Centralized AI Model Repository on AWS ECR

Question

Pulumi · Accepted Answer

To create a centralized AI Model Repository on AWS using Amazon Elastic Container Registry (ECR), you would need to establish a repository for storing container images, ensure thorough image scanning for vulnerabilities, and configure appropriate access policies.

Here's what each Pulumi resource does in this context:

- `aws.ecr.Repository`: Creates an ECR repository to store Docker container images. These images can be of your AI models which are containerized.
- `aws.ecr.RepositoryPolicy`: Manages access control to the ECR Repository by using IAM policies.
- `aws.ecr.ReplicationConfiguration`: Configures replication so that your images can be synchronized across multiple AWS regions for high availability or other reasons.

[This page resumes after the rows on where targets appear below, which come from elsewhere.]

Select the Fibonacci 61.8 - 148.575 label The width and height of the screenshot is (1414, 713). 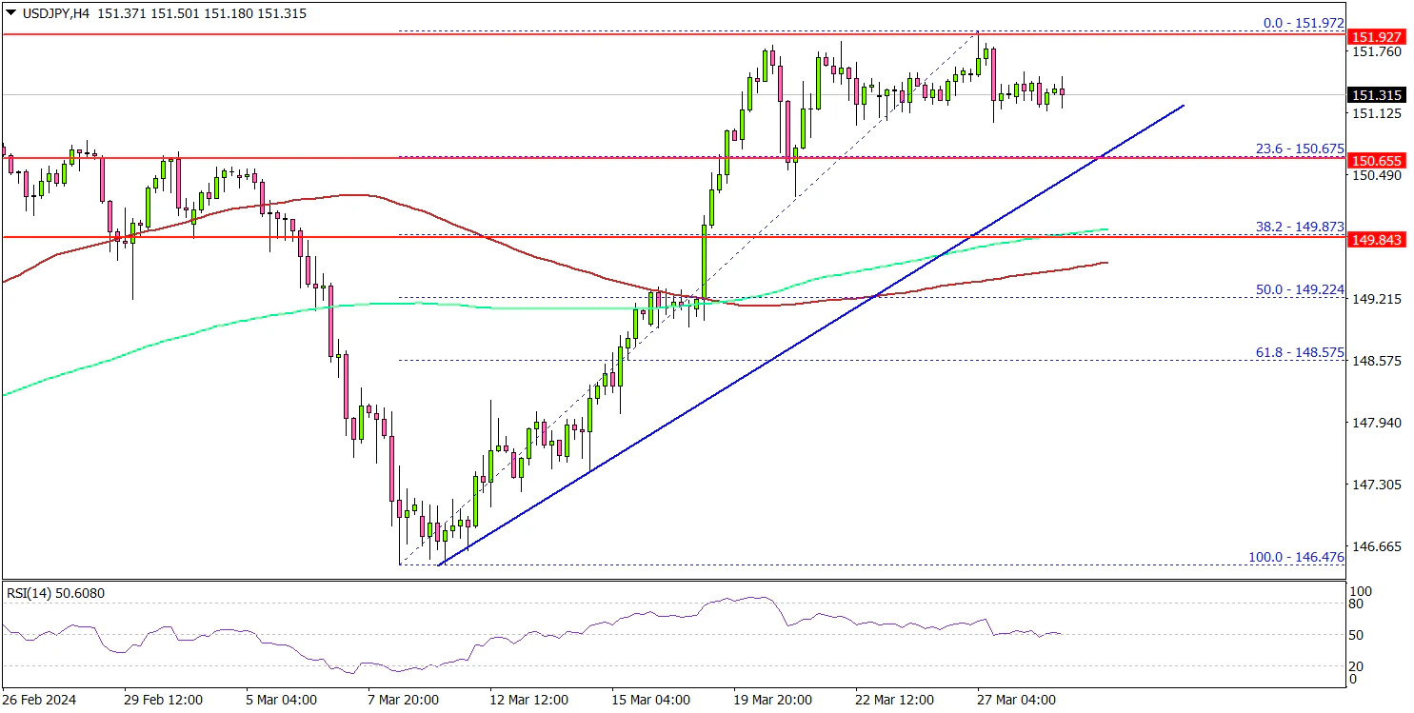[1293, 351]
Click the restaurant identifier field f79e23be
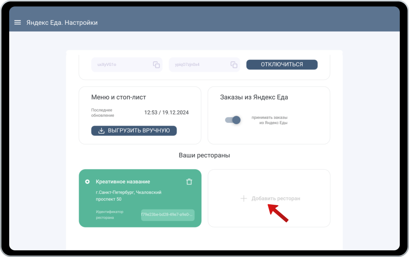This screenshot has width=409, height=257. pyautogui.click(x=168, y=215)
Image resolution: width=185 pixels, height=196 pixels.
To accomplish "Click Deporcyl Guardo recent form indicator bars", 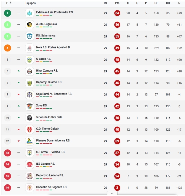I will coord(44,85).
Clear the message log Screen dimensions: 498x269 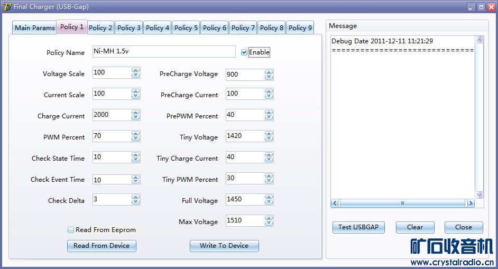pyautogui.click(x=415, y=227)
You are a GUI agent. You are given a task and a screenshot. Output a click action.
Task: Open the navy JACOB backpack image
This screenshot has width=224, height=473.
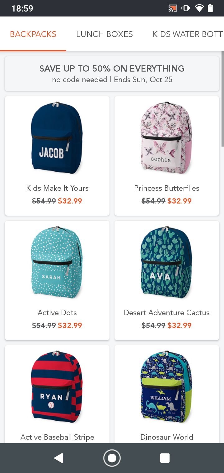[57, 138]
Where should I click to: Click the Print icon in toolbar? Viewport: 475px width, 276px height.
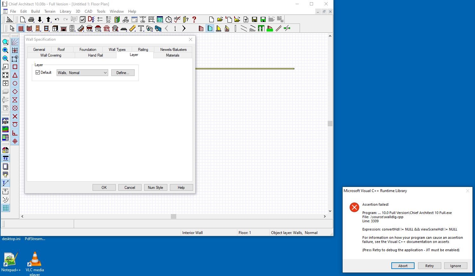click(x=31, y=20)
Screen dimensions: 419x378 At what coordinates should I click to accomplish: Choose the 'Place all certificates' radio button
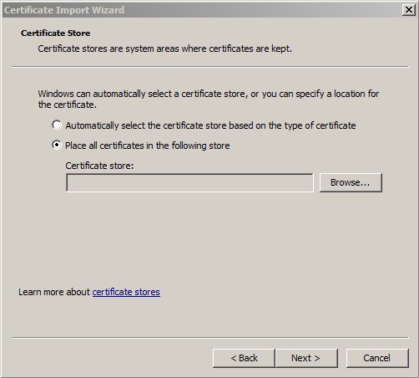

Now, let's set up an ECR repository, apply a repository policy to manage access, and configure replication for availability in multiple regions. Below is the Pulumi program in Python that achieves these goals:

```python
import pulumi
import pulumi_aws as aws

# Create an ECR Repository to store AI models
ai_model_repo = aws.ecr.Repository("aiModelRepo",
    image_scanning_configuration=aws.ecr.RepositoryImageScanningConfigurationArgs(
        scan_on_push=True, # Enable scanning of images on push for vulnerabilities
    ),
    image_tag_mutability="MUTABLE", # Allows tags to be overwritten
)

# Define a repository policy - replace 'policy_json' with your actual policy
repo_policy = {
    "Version": "2012-10-17",
    "Statement": [{
        "Sid": "AllowPushPull",
        "Effect": "Allow",
        "Principal": "*", # Define principals appropriately
        "Action": [
            "ecr:GetDownloadUrlForLayer",
            "ecr:BatchGetImage",
            "ecr:BatchCheckLayerAvailability",
            "ecr:PutImage",
            "ecr:InitiateLayerUpload",
            "ecr:UploadLayerPart",
            "ecr:CompleteLayerUpload",
        ],
        "Resource": f"{ai_model_repo.arn}",
    }]
}

# Apply the repository policy to the ECR Repository
ai_model_repo_policy = aws.ecr.RepositoryPolicy("aiModelRepoPolicy",
    policy=pulumi.Output.from_input(repo_policy).apply(pulumi.json.encode),
    repository=ai_model_repo.name,
)

# Replication configuration example to replicate to us-east-1
replication_config = aws.ecr.ReplicationConfiguration("aiModelRepoReplication",
    replication_configuration=aws.ecr.ReplicationConfigurationReplicationConfigurationArgs(
        rules=[
            aws.ecr.ReplicationConfigurationReplicationConfigurationRuleArgs(
                destinations=[
                    aws.ecr.ReplicationConfigurationReplicationConfigurationRuleDestinationArgs(
                        region="us-east-1",
                        registry_id=aws.get_caller_identity().account_id,
                    ),
                ],
            ),
        ],
    ),
    repository=ai_model_repo.name,
)

# Export the repository URL
pulumi.export("repository_url", ai_model_repo.repository_url)
# Export the replication status
pulumi.export("replication_status", replication_config.status)
```

This Pulumi program performs the following actions:

1. It creates an ECR repository named `aiModelRepo`, which will host your AI model images.
2. It enables scanning on pushing the images to the repository, a security best practice.
3. It sets the image tag mutability to 'MUTABLE', which allows image tags to be overwritten; depending on your workflow, you may choose 'IMMUTABLE' to prevent overwriting.
4. It defines a repository policy to control access to the repository operations such as uploading and downloading images. The example policy grants wide permissions for example purposes; you should restrict the `Principal` to relevant IAM entities in your environment.
5. It applies the repository policy to your ECR repository.
6. It sets up a replication configuration to replicate the images to another AWS region, providing higher availability and reducing latency for users in different geographic areas. In this example, we replicate to the `us-east-1` region, and you would use your account ID.
7. Finally, the program exports the repository URL and the replication status as outputs. The repository URL can be used in your CI/CD pipelines to push or pull images, and the replication status provides insight into the replication configuration's operational status.

Replace `'policy_json'` with your actual IAM policy JSON. Ensure the `Principal` is set correctly to specify who can access the repository. Replace `'us-east-1'` and other arguments with the proper values according to your requirements.